PROBLEM DETAILS:
Which lines of the data below hold "computer"? Copy each of them.

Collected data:
▼

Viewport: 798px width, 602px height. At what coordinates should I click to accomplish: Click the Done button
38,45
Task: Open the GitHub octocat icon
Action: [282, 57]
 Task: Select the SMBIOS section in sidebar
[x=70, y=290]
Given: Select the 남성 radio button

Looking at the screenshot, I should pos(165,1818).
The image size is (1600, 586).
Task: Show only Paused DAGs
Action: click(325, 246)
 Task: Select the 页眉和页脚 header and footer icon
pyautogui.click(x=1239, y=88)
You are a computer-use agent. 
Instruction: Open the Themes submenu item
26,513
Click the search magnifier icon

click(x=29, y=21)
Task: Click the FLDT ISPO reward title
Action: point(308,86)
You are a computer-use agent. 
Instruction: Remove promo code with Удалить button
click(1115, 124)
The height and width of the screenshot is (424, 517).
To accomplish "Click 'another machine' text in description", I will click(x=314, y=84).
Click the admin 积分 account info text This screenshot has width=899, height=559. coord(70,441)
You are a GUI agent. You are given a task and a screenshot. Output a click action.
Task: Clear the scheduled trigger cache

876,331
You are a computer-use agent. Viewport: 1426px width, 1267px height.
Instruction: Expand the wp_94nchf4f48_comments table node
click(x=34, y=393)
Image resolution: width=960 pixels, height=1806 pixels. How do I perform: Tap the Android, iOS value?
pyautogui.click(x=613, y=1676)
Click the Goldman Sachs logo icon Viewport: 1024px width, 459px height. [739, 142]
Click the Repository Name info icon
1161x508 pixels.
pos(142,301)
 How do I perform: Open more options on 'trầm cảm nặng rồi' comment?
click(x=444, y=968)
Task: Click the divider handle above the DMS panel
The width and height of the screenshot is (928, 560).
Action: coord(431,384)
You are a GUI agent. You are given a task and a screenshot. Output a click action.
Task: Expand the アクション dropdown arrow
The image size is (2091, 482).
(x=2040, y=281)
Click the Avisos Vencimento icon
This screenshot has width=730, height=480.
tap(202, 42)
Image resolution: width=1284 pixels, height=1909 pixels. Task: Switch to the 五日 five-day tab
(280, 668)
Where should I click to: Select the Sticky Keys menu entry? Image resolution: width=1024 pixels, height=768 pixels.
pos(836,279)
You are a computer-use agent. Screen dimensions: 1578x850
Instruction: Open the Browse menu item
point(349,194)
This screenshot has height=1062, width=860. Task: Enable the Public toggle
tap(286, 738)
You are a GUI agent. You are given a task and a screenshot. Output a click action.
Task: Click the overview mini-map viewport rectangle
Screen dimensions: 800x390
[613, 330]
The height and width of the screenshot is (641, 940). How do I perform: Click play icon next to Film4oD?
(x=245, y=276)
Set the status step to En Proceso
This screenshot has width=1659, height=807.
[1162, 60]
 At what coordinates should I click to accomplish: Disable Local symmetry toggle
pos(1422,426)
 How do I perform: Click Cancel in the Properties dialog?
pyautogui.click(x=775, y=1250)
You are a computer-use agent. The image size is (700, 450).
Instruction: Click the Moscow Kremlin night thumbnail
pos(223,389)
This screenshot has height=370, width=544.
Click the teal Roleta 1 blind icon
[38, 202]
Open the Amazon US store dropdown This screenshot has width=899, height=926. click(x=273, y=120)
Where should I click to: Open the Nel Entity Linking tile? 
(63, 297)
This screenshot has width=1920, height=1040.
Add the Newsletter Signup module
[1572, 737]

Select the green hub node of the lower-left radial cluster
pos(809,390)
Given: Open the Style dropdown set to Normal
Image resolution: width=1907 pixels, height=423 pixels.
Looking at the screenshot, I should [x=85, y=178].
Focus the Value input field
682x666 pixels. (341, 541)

▲

RESULT FOR THIS EXERCISE:
You are a computer-use agent. 
You are a computer-use agent. 
You are a computer-use agent. Viewport: 1426px width, 1267px height.
You are a computer-use agent. Screen dimensions: 1578x850
You are a computer-use agent. The image size is (700, 450).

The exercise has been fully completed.